Dataset items:
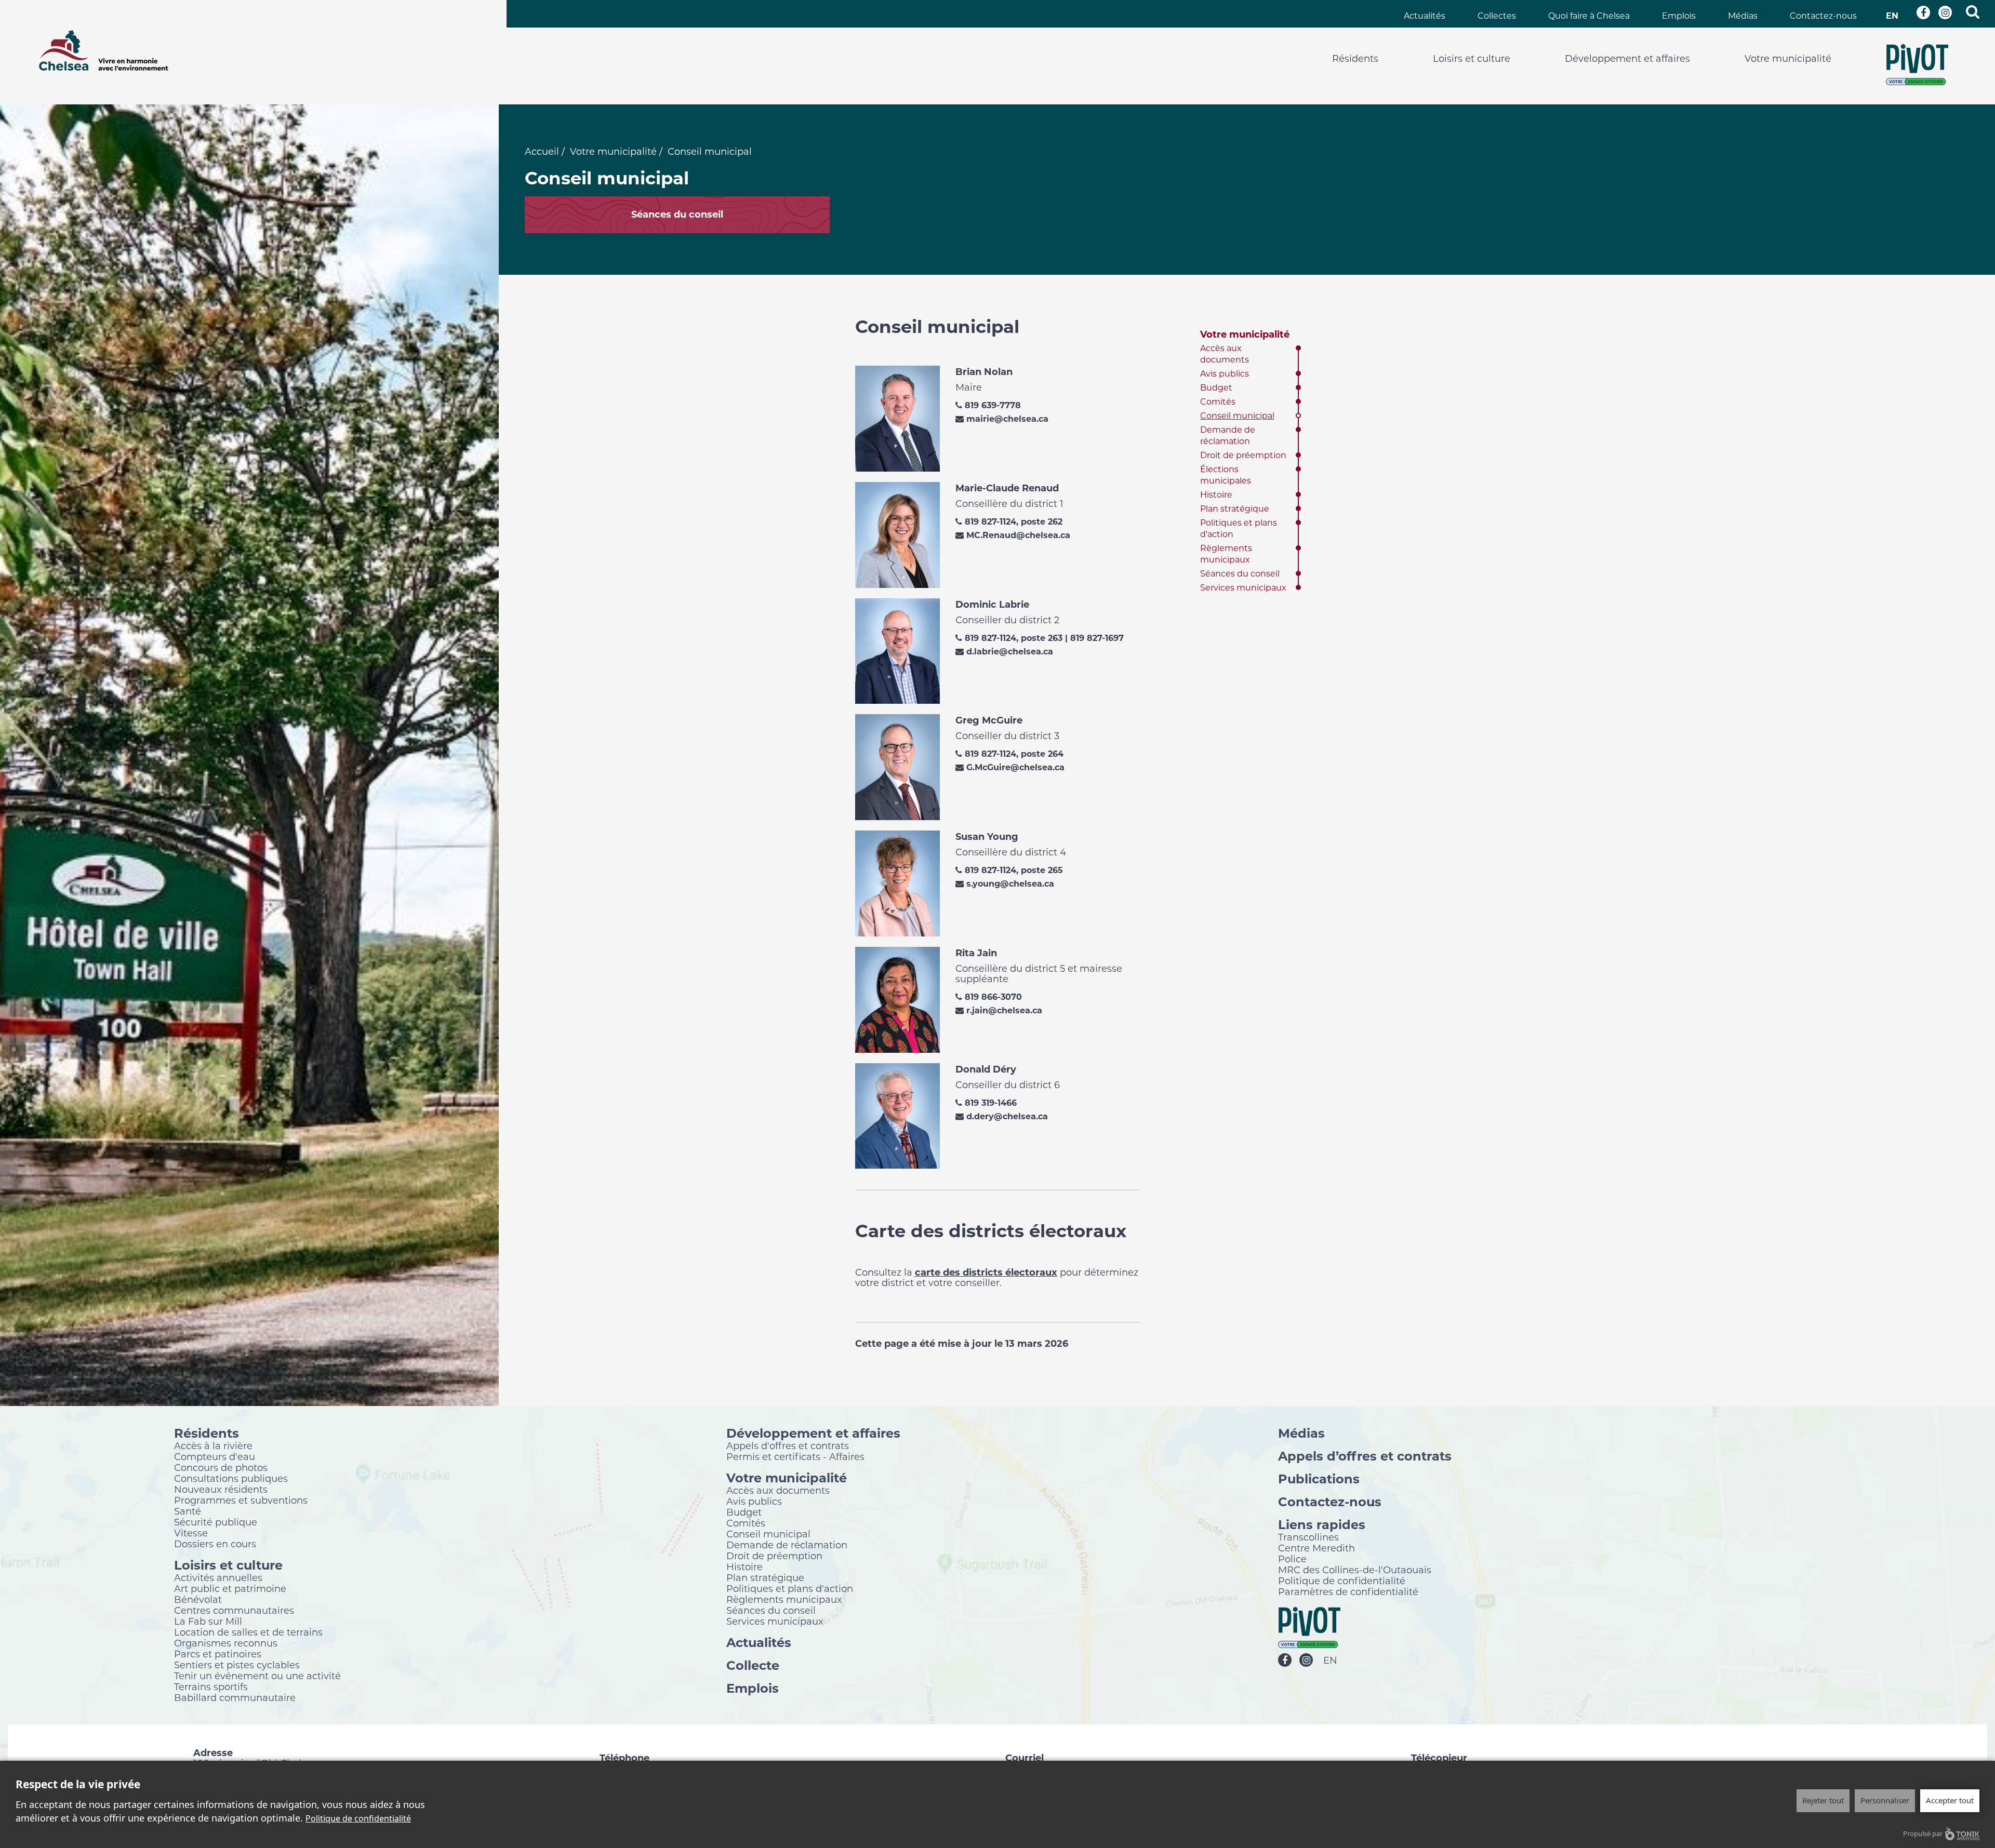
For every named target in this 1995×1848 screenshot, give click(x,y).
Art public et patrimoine (230, 1588)
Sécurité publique (215, 1522)
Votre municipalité (1788, 58)
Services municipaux (1243, 588)
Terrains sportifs (211, 1686)
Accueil (542, 151)
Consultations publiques (231, 1478)
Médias (1743, 15)
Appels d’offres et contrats (1365, 1456)
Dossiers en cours (215, 1543)
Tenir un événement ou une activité (257, 1675)
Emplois (1679, 15)
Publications (1319, 1478)
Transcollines (1308, 1537)
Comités (1217, 402)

REQUIRED WORK: Exactly the lines from the one holding "Terrains sportifs (211, 1686)" through the end of the records above are to be returned, and nothing else.

REPLY TO THE EXERCISE:
Terrains sportifs (211, 1686)
Accueil (542, 151)
Consultations publiques (231, 1478)
Médias (1743, 15)
Appels d’offres et contrats (1365, 1456)
Dossiers en cours (215, 1543)
Tenir un événement ou une activité (257, 1675)
Emplois (1679, 15)
Publications (1319, 1478)
Transcollines (1308, 1537)
Comités (1217, 402)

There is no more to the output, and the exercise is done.